TASK DESCRIPTION >> The lines from the start of the data up to and including the one with "Open Google Translate" should be returned exactly, and nothing else.

** DATASET EXTRACT follows **

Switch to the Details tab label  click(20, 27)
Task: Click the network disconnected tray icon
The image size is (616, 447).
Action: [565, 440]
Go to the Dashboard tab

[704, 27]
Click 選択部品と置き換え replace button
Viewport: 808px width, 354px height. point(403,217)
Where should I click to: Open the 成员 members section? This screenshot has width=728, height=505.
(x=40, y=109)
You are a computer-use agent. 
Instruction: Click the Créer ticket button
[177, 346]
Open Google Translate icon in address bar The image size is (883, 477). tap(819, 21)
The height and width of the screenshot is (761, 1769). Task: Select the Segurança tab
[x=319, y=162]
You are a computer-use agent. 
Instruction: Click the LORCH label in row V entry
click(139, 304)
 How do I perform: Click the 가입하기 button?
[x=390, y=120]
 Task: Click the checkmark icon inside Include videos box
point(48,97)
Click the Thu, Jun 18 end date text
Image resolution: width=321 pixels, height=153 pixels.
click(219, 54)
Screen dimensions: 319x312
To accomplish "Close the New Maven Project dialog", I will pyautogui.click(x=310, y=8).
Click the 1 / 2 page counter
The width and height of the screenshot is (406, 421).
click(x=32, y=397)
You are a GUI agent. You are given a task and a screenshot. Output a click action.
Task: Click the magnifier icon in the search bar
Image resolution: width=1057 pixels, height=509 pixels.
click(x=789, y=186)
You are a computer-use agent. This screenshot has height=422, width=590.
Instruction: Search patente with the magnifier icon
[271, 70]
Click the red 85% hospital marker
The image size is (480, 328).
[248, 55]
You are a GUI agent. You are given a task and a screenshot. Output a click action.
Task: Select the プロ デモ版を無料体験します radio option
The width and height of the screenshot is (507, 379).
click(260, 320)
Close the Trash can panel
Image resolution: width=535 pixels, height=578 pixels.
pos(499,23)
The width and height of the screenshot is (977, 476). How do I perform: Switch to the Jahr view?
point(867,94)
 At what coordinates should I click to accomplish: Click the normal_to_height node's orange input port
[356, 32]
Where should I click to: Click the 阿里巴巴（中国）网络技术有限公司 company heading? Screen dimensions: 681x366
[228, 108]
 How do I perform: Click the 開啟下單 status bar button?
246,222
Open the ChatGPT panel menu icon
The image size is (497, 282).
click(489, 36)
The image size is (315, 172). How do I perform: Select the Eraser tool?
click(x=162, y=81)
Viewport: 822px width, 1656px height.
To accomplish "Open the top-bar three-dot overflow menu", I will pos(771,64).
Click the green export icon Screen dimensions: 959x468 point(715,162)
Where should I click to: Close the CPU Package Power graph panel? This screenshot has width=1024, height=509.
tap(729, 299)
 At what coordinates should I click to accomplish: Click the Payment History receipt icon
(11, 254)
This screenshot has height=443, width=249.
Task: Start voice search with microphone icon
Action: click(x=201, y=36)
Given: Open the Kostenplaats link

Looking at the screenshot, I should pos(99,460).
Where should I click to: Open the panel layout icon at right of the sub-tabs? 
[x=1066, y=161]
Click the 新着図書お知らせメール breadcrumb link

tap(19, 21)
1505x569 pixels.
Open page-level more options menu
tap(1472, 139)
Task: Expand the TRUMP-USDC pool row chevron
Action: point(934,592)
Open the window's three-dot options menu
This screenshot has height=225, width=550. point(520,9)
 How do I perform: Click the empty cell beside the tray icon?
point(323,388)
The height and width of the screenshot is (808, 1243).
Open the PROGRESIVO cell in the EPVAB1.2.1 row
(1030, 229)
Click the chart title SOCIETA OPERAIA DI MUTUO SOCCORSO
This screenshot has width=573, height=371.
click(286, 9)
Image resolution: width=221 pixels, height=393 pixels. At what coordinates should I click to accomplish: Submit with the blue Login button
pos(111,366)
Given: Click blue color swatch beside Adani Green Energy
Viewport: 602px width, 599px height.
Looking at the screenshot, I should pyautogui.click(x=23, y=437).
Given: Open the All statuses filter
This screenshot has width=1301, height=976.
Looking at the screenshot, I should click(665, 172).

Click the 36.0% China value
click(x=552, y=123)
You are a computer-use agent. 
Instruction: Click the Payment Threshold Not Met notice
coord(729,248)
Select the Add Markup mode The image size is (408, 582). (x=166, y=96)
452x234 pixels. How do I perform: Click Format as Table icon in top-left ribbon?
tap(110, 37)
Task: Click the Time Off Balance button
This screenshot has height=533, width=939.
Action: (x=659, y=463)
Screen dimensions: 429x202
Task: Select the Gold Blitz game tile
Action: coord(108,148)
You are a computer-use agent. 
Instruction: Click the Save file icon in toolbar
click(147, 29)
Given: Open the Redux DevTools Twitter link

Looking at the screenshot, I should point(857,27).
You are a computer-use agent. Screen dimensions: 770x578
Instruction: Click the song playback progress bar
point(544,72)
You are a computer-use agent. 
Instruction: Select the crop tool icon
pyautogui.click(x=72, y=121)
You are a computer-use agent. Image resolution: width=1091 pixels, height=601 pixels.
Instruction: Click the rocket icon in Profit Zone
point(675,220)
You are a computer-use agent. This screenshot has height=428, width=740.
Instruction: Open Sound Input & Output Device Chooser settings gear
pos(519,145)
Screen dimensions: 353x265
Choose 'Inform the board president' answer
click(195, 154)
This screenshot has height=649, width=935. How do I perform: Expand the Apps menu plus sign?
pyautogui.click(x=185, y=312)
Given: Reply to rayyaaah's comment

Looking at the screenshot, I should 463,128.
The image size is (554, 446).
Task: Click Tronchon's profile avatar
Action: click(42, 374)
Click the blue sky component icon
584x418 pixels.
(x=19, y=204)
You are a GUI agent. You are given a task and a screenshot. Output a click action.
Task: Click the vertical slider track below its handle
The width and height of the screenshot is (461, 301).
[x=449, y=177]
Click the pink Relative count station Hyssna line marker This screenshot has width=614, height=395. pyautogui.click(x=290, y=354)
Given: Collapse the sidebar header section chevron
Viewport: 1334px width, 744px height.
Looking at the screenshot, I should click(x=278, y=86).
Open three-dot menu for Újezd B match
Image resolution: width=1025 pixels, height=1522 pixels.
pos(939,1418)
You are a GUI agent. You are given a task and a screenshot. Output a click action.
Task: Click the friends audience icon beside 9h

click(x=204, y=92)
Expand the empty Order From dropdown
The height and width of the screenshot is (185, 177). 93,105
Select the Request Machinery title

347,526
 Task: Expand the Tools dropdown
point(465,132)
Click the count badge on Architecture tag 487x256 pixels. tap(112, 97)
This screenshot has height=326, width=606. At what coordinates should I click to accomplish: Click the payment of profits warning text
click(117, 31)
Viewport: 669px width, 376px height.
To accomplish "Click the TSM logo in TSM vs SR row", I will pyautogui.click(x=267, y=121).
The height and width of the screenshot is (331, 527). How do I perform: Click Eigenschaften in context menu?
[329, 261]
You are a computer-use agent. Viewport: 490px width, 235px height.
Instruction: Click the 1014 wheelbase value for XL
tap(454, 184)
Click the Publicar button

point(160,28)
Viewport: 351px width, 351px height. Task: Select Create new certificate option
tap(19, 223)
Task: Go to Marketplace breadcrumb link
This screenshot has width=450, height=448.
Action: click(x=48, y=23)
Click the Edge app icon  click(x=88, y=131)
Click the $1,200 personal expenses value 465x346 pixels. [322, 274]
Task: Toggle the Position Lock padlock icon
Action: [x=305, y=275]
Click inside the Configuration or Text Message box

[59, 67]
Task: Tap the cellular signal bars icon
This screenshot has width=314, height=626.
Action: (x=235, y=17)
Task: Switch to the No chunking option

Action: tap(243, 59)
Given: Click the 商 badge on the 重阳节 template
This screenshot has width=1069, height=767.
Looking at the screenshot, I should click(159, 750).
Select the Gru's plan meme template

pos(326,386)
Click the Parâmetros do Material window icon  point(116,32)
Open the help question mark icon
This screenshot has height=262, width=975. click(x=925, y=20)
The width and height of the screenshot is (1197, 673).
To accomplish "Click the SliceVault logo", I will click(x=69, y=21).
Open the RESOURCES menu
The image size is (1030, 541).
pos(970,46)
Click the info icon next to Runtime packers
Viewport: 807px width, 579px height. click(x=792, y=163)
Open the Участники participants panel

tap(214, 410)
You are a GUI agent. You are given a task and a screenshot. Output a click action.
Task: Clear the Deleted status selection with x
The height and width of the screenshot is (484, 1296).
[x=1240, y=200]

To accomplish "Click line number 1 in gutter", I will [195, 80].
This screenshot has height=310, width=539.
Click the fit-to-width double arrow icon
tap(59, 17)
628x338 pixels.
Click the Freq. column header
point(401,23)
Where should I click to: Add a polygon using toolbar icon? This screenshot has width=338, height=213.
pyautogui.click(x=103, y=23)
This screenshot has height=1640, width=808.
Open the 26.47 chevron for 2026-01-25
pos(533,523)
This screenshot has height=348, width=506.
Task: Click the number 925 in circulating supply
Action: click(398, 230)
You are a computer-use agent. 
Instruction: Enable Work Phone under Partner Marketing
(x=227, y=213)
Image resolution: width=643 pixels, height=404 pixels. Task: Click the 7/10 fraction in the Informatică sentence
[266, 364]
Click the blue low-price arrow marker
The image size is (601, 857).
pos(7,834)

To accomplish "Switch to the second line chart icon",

** End of DATASET EXTRACT **

SOLUTION FOR THIS EXERCISE >>
Switch to the Details tab label  click(20, 27)
Task: Click the network disconnected tray icon
The image size is (616, 447).
Action: [565, 440]
Go to the Dashboard tab

[704, 27]
Click 選択部品と置き換え replace button
Viewport: 808px width, 354px height. point(403,217)
Where should I click to: Open the 成员 members section? This screenshot has width=728, height=505.
(x=40, y=109)
You are a computer-use agent. 
Instruction: Click the Créer ticket button
[177, 346]
Open Google Translate icon in address bar The image size is (883, 477). tap(819, 21)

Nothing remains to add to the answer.